:: Requirement ::
Gather each line containing the string "screenshot" from these entries.

_ _ _ _ _

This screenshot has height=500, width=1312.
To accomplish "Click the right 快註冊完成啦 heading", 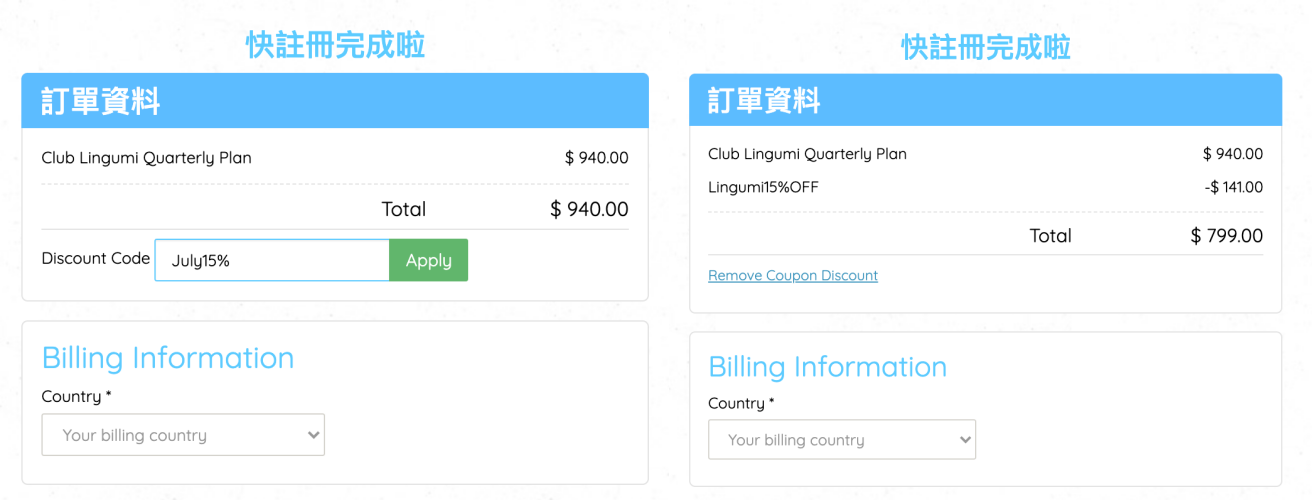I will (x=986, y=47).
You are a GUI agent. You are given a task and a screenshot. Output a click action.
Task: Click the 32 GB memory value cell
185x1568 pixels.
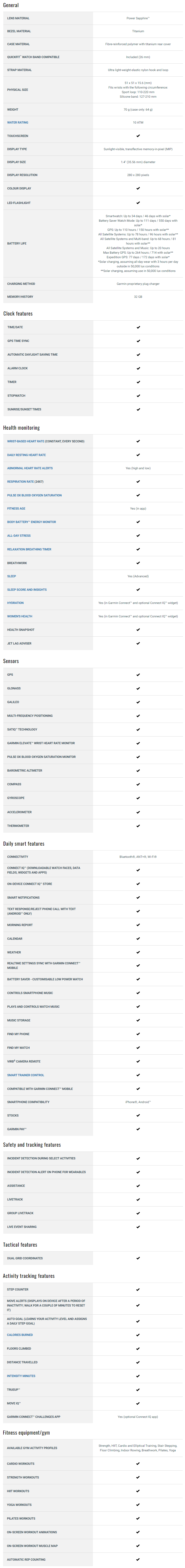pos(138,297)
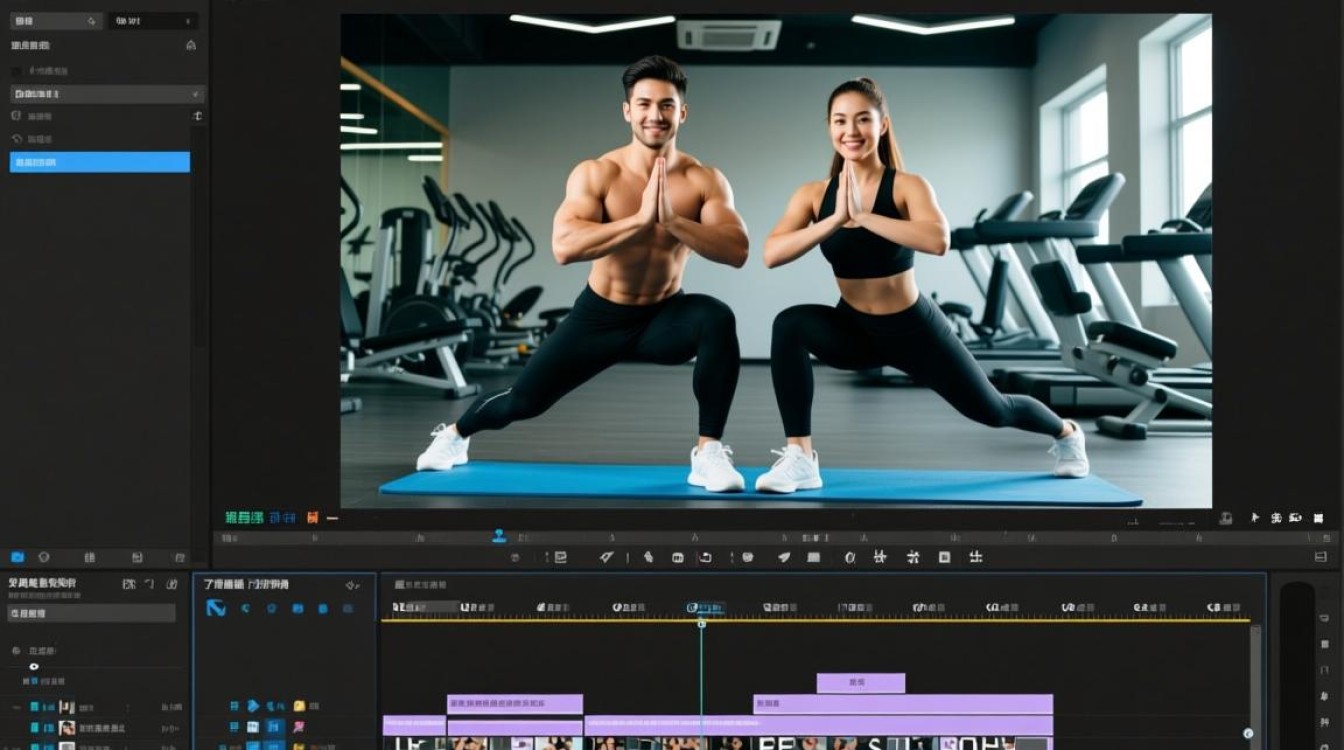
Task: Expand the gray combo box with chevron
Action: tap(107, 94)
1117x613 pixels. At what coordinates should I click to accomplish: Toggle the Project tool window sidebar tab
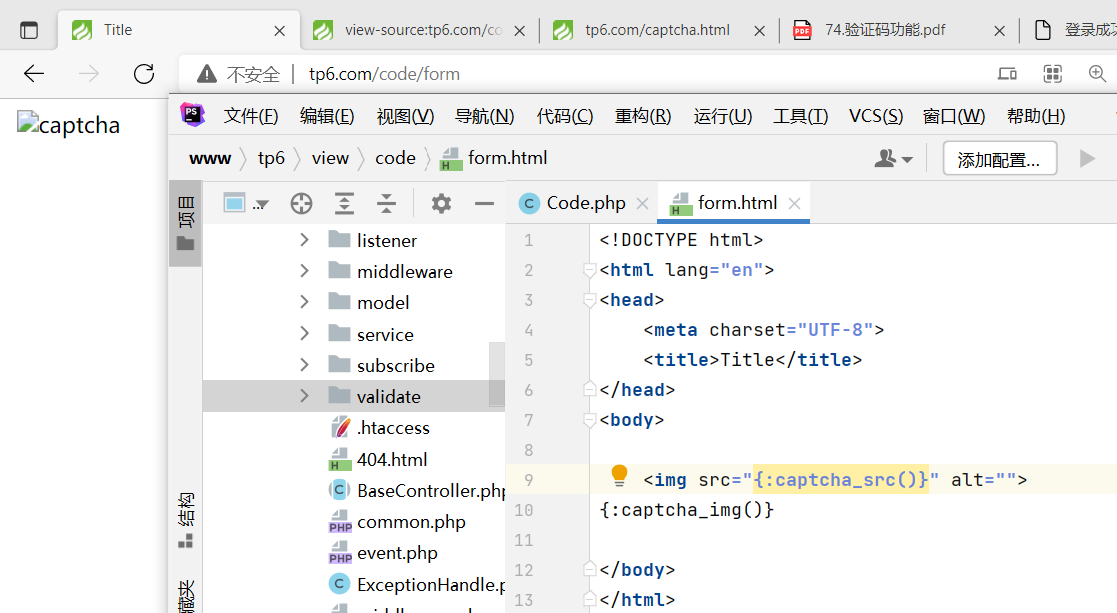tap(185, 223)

_ _ _ _ _

:: Written reply ::
This screenshot has height=500, width=1312.
You are a GUI agent. You are given a task and a screenshot. Output a click action.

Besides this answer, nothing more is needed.